■ VORGEGEBENER TEXT
■ ■ ■ ■ ■ ■ ■

Der Import von Erdöl und Erdgas wird die deutsche Volkswirtschaft in diesem Jahr rund 16 Milliarden Euro mehr kosten als im Vorjahr. Das schreiben die sechs führenden Wirtschaftsforschungsinstitute in ihrem Frühjahrsgutachten. "Der Einkommensentzug wäre rund drei Mal so gross wie 2004." Kostete ein Barrel Öl (159 Liter) 2004 im Jahresdurchschnitt erst 38 Dollar, waren es im Durchschnitt der ersten sieben Monate 2005 bereits 52 Dollar. Die historische Marke von 60 Dollar ist gebrochen. Im August setzte sich der Höhenflug fort. Am Mittwochabend erreichte der US-Ölpreis ein neues Rekordhoch von 68,00 Dollar je Barrel. Experten prognostizieren, dass der Atom- Streit zwischen Iran und dem Westen den Ölpreis sogar auf 80 Dollar und mehr treiben könnte.

■ ■ ■ ■ ■ ■ ■

■ GEZEIGTES MATERIAL
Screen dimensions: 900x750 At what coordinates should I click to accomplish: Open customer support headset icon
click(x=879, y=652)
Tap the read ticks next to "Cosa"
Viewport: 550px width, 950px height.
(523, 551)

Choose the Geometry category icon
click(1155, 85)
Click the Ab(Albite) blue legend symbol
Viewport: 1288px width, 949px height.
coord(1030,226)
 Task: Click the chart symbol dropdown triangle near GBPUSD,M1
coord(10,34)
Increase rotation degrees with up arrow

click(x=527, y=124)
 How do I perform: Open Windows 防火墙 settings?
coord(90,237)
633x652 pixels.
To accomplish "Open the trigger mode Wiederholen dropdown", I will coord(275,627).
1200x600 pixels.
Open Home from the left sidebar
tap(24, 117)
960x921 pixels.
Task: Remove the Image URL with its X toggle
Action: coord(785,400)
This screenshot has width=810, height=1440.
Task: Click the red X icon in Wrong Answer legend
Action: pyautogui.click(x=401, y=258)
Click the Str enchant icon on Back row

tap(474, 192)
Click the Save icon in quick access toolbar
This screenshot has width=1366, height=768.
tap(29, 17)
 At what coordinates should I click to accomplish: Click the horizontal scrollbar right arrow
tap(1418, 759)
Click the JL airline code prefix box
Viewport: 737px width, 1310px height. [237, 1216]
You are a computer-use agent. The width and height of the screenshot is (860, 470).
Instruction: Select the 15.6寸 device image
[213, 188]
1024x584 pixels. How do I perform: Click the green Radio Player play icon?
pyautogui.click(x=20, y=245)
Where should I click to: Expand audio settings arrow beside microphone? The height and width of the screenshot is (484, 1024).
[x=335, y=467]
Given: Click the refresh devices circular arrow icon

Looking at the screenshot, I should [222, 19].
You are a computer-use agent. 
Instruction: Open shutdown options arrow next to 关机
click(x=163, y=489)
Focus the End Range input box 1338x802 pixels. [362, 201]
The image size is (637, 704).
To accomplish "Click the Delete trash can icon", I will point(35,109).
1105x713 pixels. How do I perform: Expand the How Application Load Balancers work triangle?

■ ■ ■ ■ ■ ■ ■

■ AUFGABENSTELLUNG
Knüpfe an den Text über die steigenden Ölpreise an und schreib ihn nach seinem letzten Satz weiter.

■ LÖSUNG
Die Auswirkungen hoher Ölpreise zeigen sich oft erst nach einem halben Jahr. "Wir werden 2006 noch grössere Bremseffekte sehen", sagt Volkswirt Milleker. Bislang hat die starke Weltwirtschaft mit ihrer robusten Nachfrage einen Ölpreisschock in Deutschland verhindert. Die Erdöl exportierenden Länder geben ihre zusätzlich kassierten Milliarden vielfach zum Kauf von Investitionsgütern im Ausland aus, wovon deutsche Hersteller besonders profitieren. Die Exporte der Maschinenbauer zum Beispiel wuchsen seit Januar jeden Monat zweistellig. "Wir sehen die hohen Ölpreise daher mit einem lachenden und einem weinenden Auge", sagt der Volkswirt des Verbandes Deutscher Maschinen- und Anlagenbau (VDMA), Olaf Wortmann.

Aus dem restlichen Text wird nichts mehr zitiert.